第26話:前哨戦のうた
通された部屋。
そこは、滅多に使われることのない、とても絢爛な部屋だったわ。
こんな部屋が、このギルドの中にあったなんて、知らなかったわ、驚きよお。
とか言って、その実この建物の中なんて、そんなにあちこち入らないわよ、職員じゃないんだから(笑)
え、ならなにも不思議はないって?
その通りなのよ、なにか文句でも?
そんなお約束を通過しつつ、寛いで待っている(ここ重要よ、テストには出ないけどね)と、やっと、目的の彼、ギルマスが入ってきたわ。
「おう、元気そうだな(笑)」
(イラッ)
「……そ、そんな一言ですむかあっ!!あんたねー、言いたいことが山の量だけあるんだからねっ!!」
あたしは、当然の権利を行使するわよ。
「ガーハッハッハッ。まあ、そう熱くなるな(笑)
。そんなだと、俺に言いたかったことを1つ2つ忘れちまうぞ」
「なに、自分だけ落ち着いちゃってんのよ?あたしは怒ってるのよ!!ちゃんと謝罪して、全部説明しなさいよ!!」
ギルマスは、一瞬キョトンとして
「んー?俺は何か怒らせるようなことしたか?」
「何言ってんの?ケンタウロス討伐させて、生け捕りさせて、貧弱領を押し付けたでしょうが!?忘れたとは言わせないわよ?」
あたしが、こんなに明確な証拠を明らかにしてるのに、ギルマスは少し考えたと思ったら
「最初のケンタウロス討伐は、俺は関係ないなあ(笑)。あれはリリアだろ?多分。その件は、リリアに文句言いな(笑)」
(ちっ、どさくさに押し付けようと思ったのに、聡いわね)
「……。バレたわね(汗)。仕方ないわ。ほかの件よ、さっさと謝罪しなさいよ。生け捕りとか、ギミックとか、貧弱とか」
「おお、説明だったな。今から順に説明してや……」
「待って。説明は要らないわ。どうせ面倒事に巻き込まれるだけだもの。そんなのはもう、ゴメンだわ」
ホントに、これ以上はお腹いっぱいなのよ。冒険者しながら、貧弱も面倒みないといけないって、どれだけ罰ゲームなのよ。
なのに……。
「いいや、聞いてもらう。これはもう、お前たちにしか頼めないんだ。何がなんでも、巻き込まれてもらう」
(こいつ、言い切りやがったよ。
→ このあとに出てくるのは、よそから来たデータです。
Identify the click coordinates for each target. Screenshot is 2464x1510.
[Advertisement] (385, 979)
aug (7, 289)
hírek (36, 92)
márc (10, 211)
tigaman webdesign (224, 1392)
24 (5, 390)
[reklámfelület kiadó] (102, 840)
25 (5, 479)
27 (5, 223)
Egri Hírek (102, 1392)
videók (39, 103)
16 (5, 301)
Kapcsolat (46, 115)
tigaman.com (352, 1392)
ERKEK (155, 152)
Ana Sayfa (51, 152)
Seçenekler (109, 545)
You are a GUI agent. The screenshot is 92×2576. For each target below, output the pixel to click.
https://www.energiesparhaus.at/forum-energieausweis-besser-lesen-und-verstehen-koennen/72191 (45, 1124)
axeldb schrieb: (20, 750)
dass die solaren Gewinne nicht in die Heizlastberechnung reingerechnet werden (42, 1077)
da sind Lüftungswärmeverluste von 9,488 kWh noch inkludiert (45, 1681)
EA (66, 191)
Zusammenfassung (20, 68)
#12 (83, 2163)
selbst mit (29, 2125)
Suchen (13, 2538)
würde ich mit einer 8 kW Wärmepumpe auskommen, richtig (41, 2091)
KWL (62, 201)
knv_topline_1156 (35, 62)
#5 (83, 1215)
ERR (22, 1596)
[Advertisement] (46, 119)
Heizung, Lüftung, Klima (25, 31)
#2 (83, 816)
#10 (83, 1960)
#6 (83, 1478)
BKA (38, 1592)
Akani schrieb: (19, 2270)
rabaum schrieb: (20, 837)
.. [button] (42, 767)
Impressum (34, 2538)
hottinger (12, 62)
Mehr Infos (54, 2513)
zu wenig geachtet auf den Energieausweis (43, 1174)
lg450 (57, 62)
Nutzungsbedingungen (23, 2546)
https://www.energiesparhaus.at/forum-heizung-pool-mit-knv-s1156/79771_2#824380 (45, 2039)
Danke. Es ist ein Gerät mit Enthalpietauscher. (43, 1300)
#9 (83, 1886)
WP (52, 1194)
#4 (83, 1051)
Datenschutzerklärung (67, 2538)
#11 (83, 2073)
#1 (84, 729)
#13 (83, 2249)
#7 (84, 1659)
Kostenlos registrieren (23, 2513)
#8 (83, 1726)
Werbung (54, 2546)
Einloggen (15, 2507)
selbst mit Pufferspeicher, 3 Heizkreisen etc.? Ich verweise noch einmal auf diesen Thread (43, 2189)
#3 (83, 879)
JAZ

さて、どうやって逃げ出そうか?)
「えーと、いや、急に用事を思い出したわ。だから、サクッと謝罪だけ受け取って、今日はお暇を……」
「ははは、まあ待てよ。その用事は悪いがキャンセルだな。なに、問題あるなら、俺が一緒に謝ってやるから安心しとけ」
(いや、あんたと一緒だと、大半の人はビビっちゃうから。てか、それだと、この場から逃げられないじゃん。ダメダメ、そんなの許可できない(汗))
「えーと、ほら、ギルマスと一緒だと、お相手様が余計ビビって逃げちゃうから、ね?今日は中断ってことで、さあ、謝罪だけお願いしますっ」
(これで、諦めてくれるはず?)
そぉーっと、ギルマスの顔を伺うと、とてもいい笑顔で仰った。
「悪かったな、強面でよ。それなら、一緒にリリアも付けてやる。これなら、問題ないな。じゃ、順に始めるぞ」
あたしの意思は、全く考慮されなかったのよ。